Your task
Where does the string "agent" appear in the records? Copy each line that holds it.
(Supplied records)
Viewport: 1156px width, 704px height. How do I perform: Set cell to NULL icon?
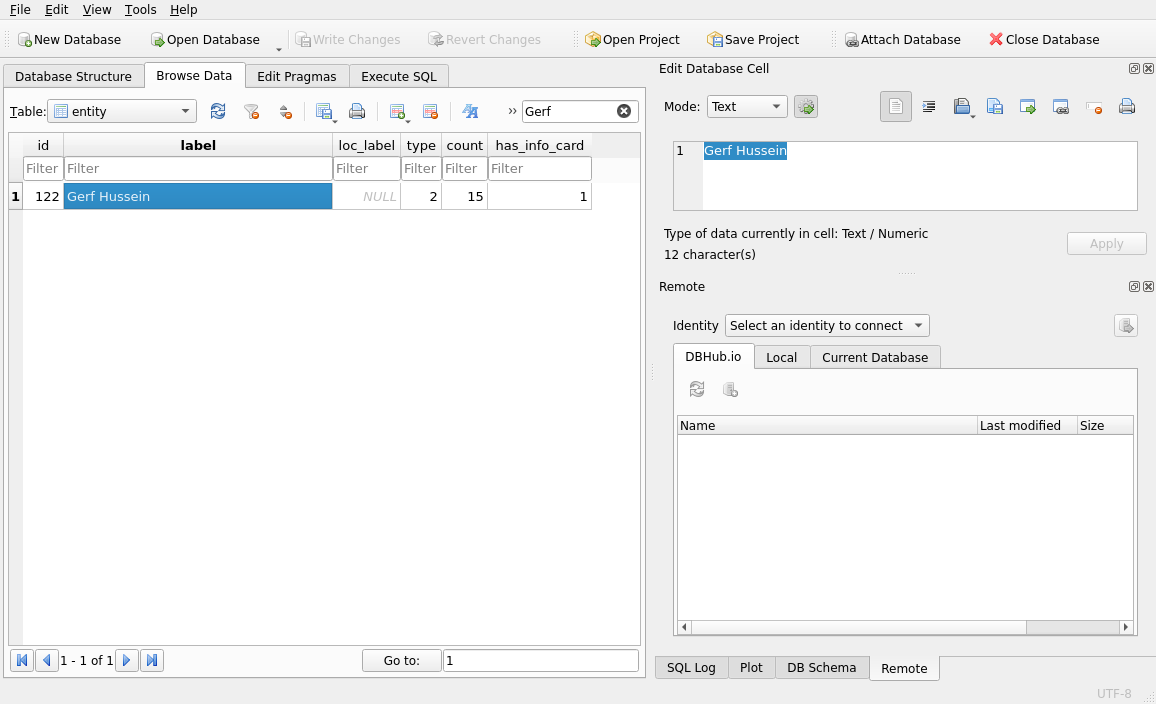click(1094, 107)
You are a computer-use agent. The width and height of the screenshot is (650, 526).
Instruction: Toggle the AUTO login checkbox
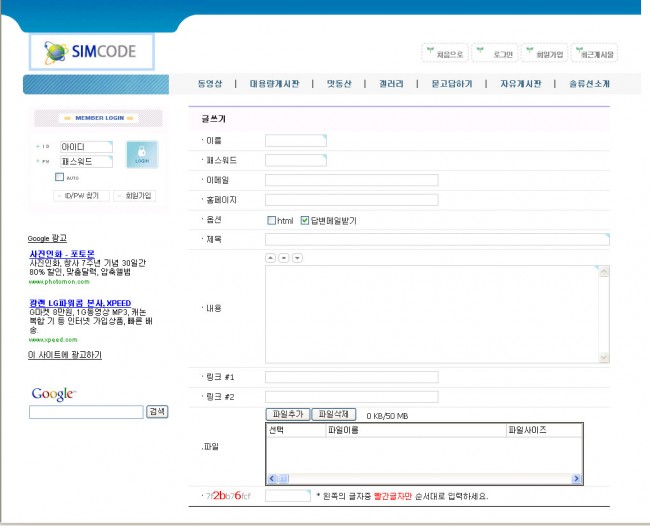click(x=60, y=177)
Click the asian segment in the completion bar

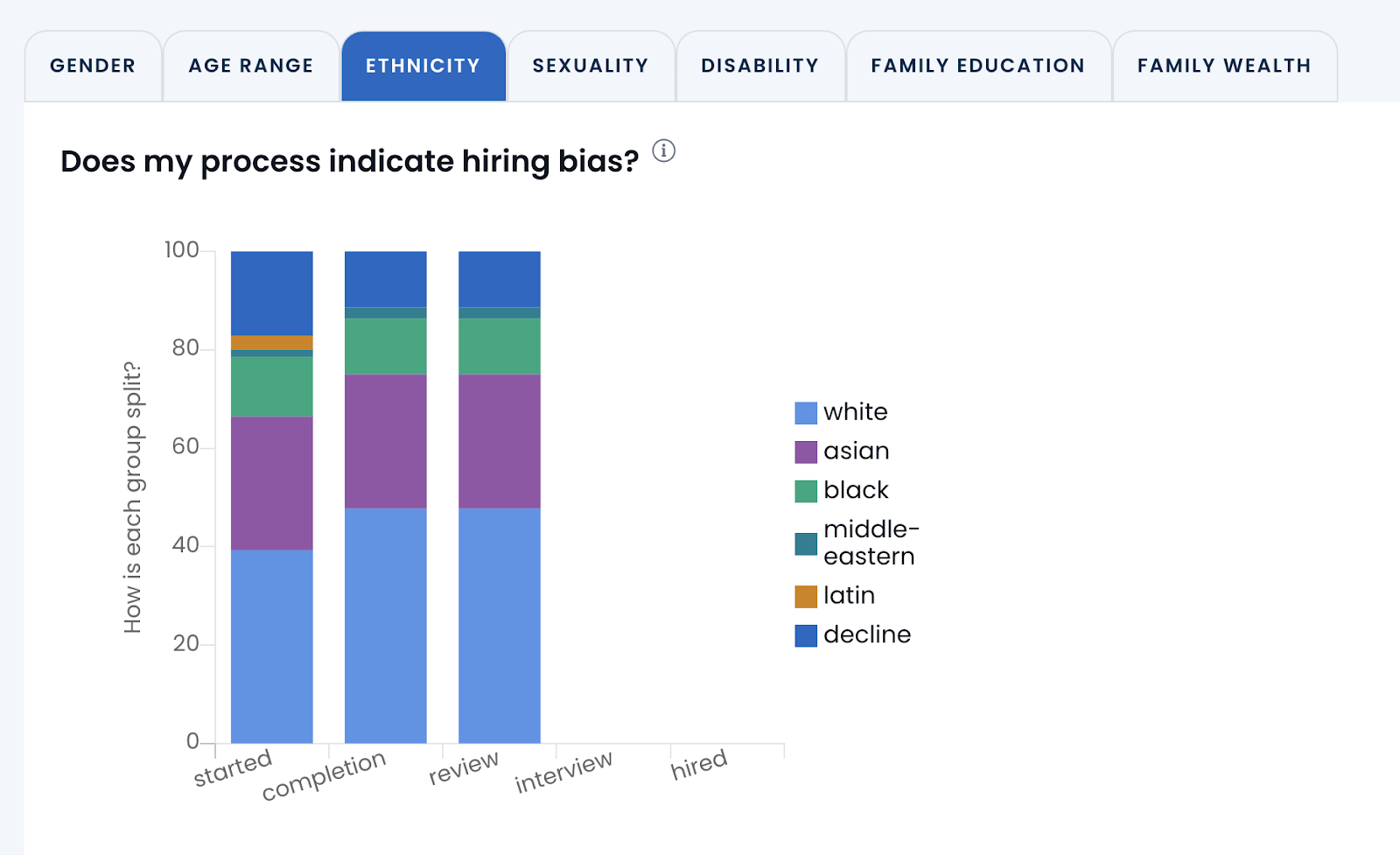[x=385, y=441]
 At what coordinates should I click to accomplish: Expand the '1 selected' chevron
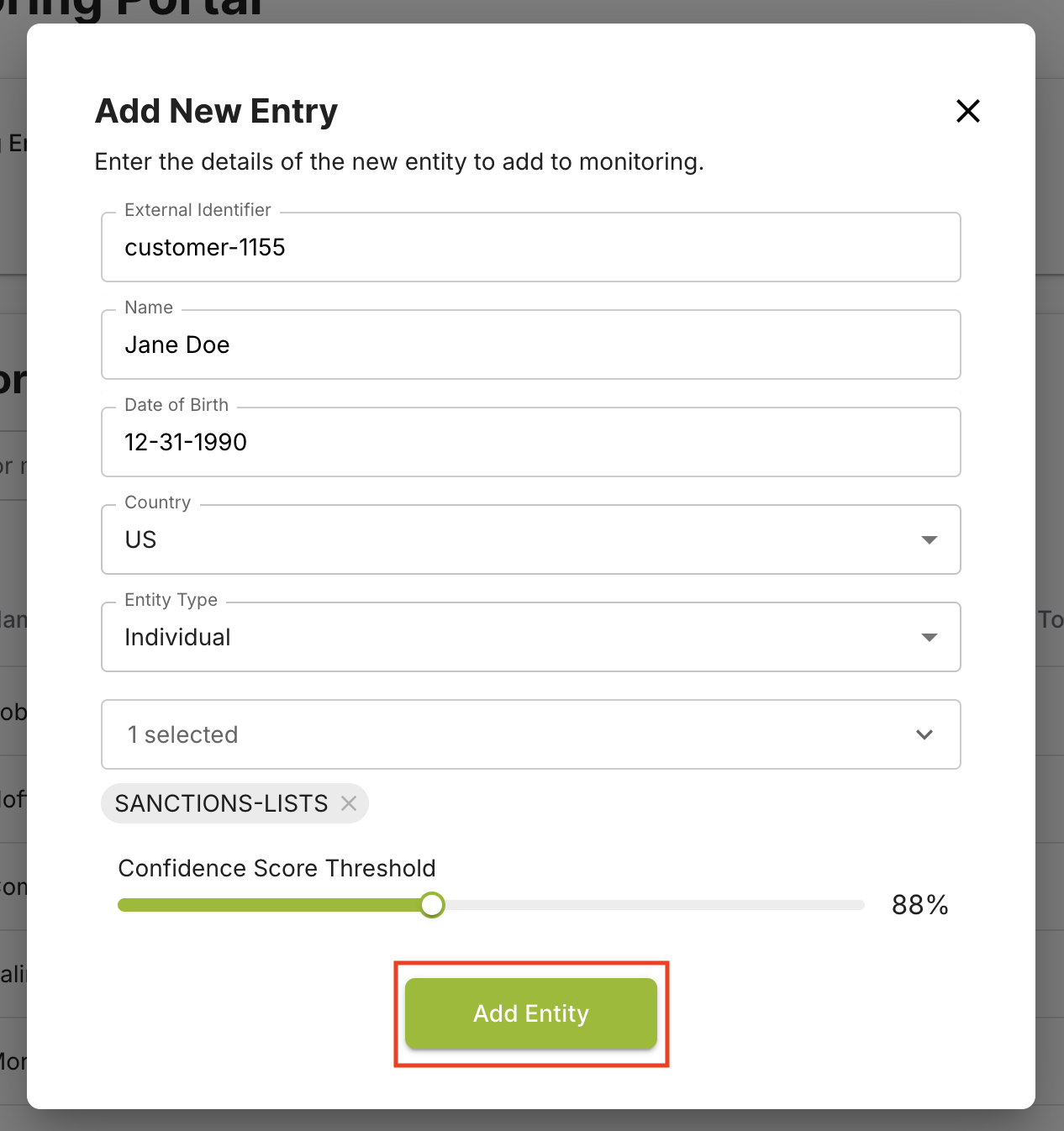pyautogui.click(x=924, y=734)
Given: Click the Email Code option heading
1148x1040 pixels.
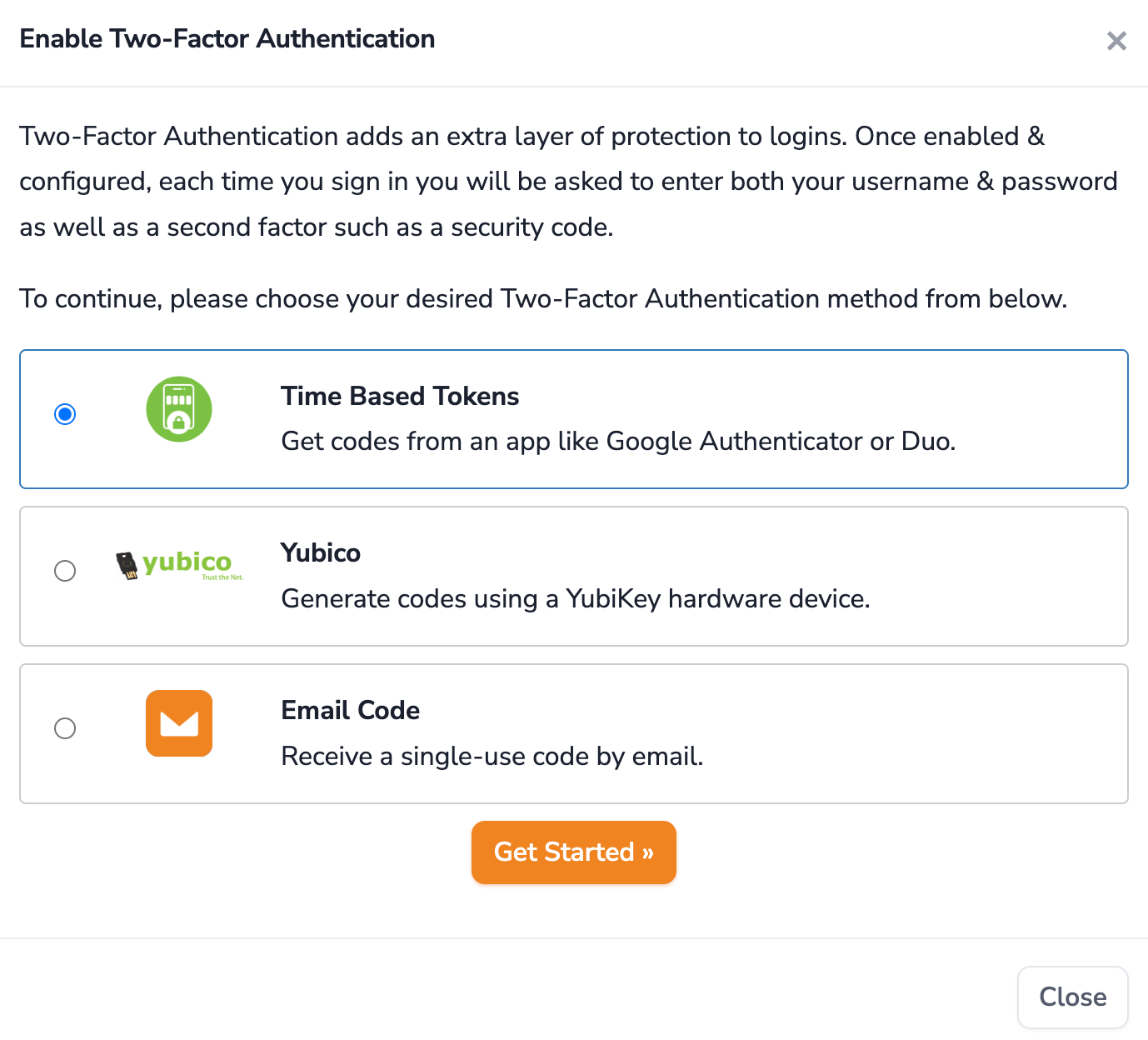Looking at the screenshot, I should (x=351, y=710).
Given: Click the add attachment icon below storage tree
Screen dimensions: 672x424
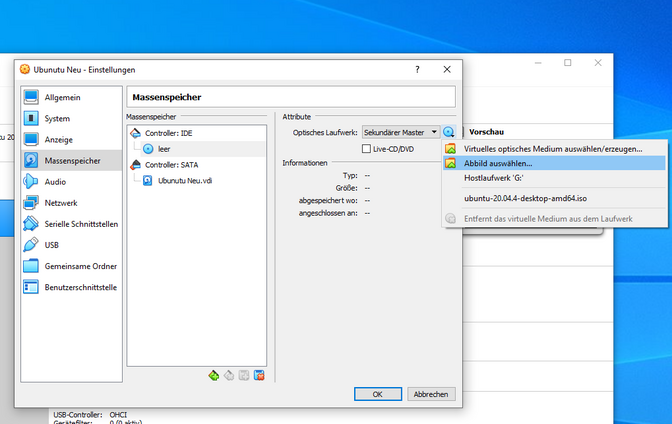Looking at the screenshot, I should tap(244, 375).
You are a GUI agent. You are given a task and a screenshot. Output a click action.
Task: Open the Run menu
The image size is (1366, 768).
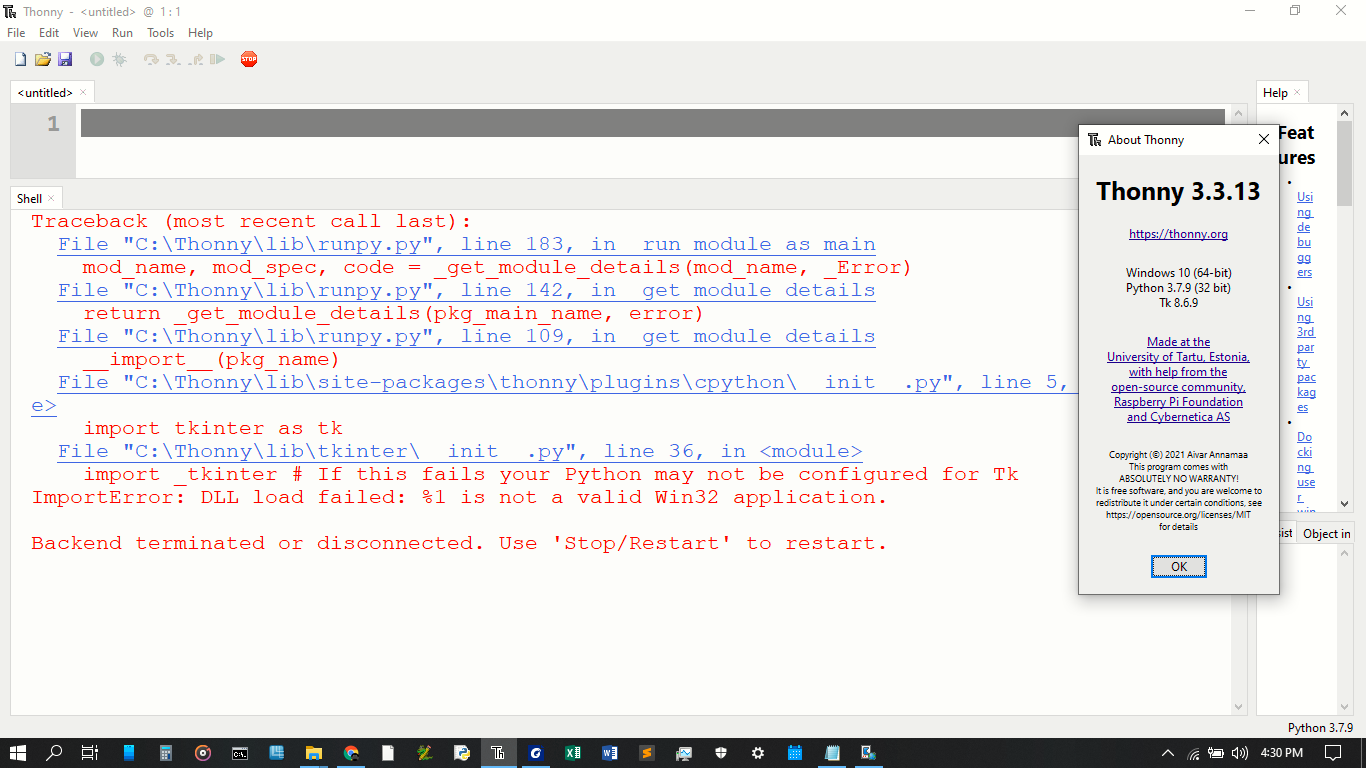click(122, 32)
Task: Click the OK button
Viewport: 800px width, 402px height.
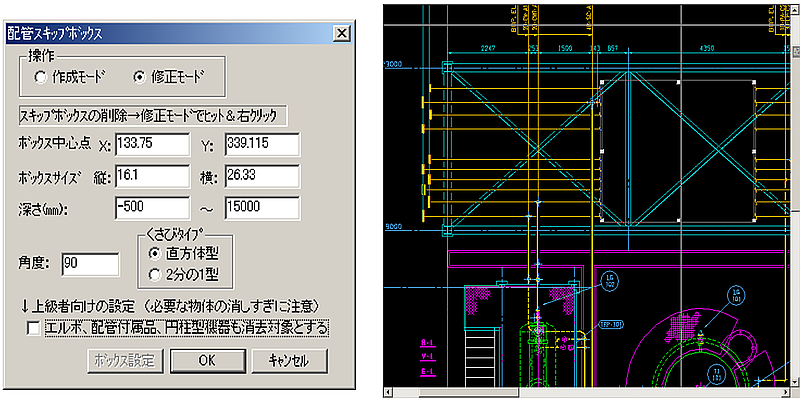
(End Supplied records)
Reply to the exercise
You are a computer-use agent. The width and height of the screenshot is (650, 526).
You are a GUI agent. You are given a task and a screenshot. Output a click action.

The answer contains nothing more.